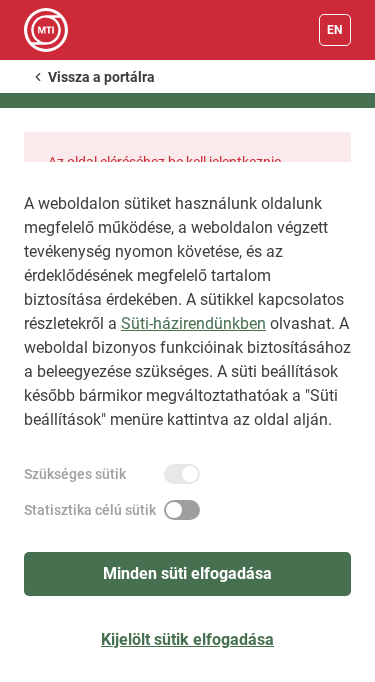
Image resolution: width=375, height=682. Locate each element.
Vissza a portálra (101, 77)
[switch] (182, 474)
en (335, 30)
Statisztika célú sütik (90, 510)
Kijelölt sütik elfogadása (187, 639)
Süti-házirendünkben (193, 323)
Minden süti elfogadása (187, 573)
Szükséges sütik (75, 474)
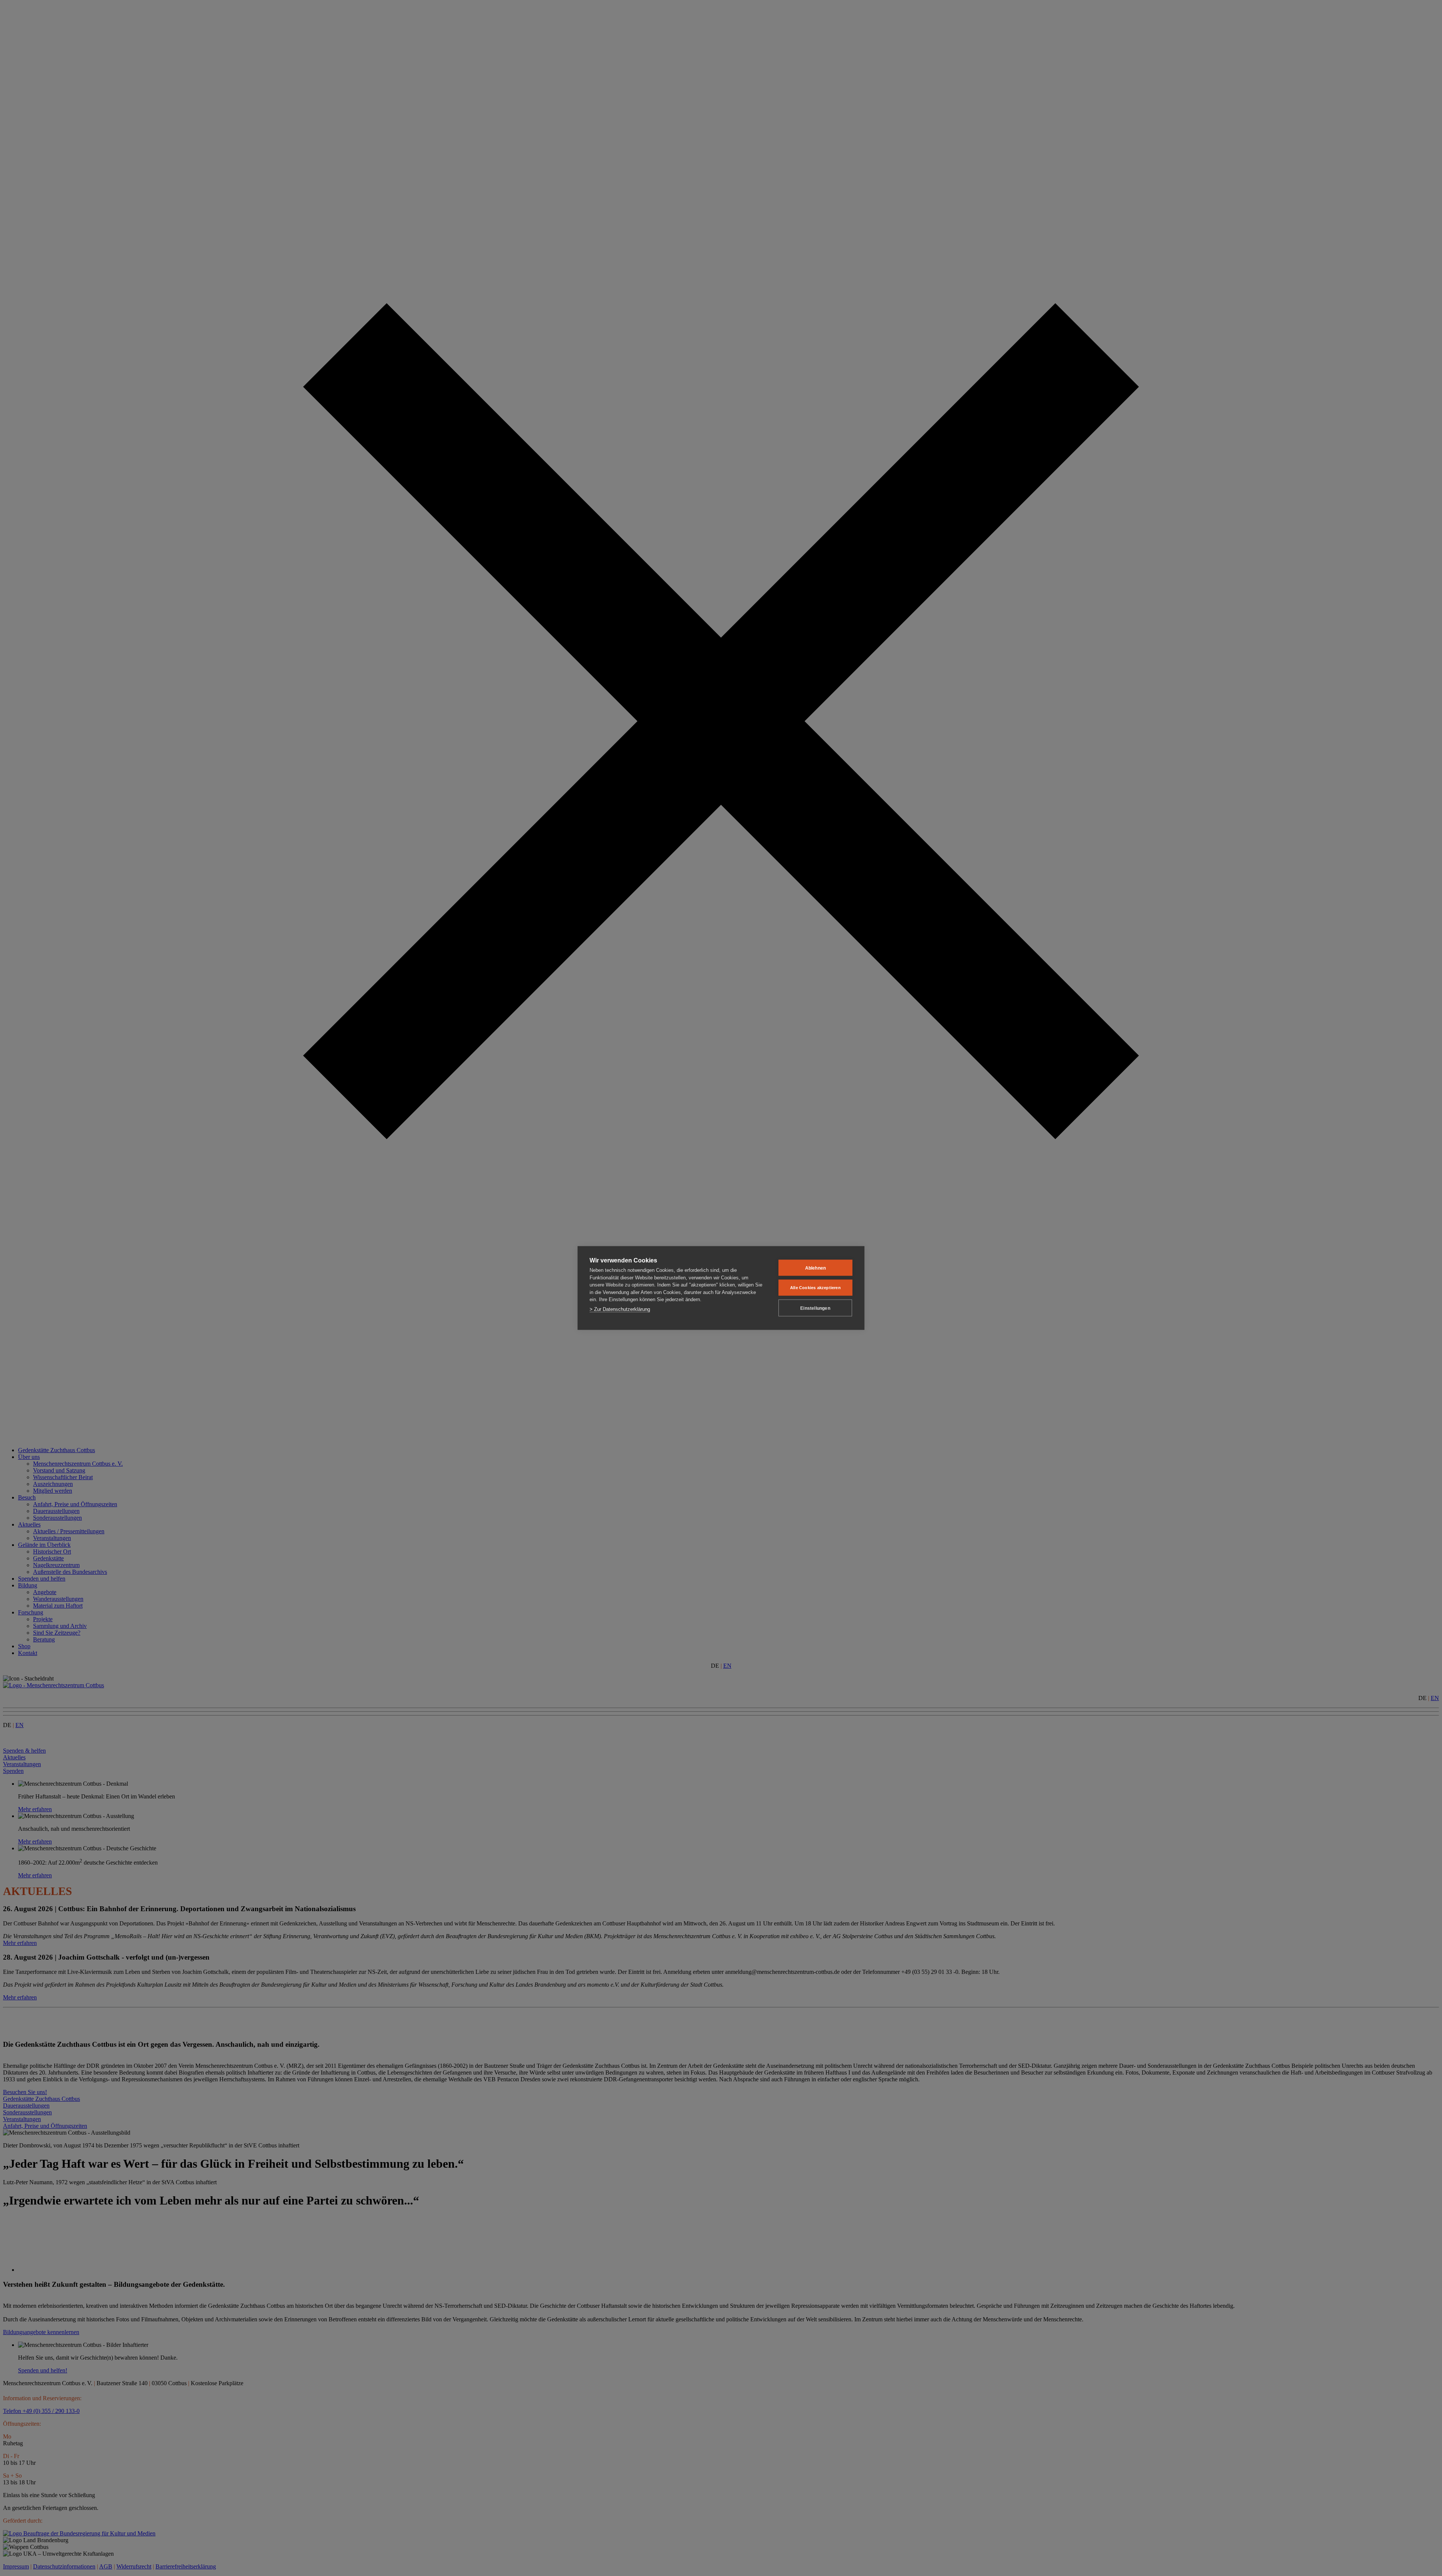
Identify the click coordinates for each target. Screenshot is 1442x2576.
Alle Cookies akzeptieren (815, 1287)
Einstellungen (815, 1308)
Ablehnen (815, 1267)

+---+

# [Required action]
Note how many lines above hold "sütik" and give that figure alone.

# [Completed task]
3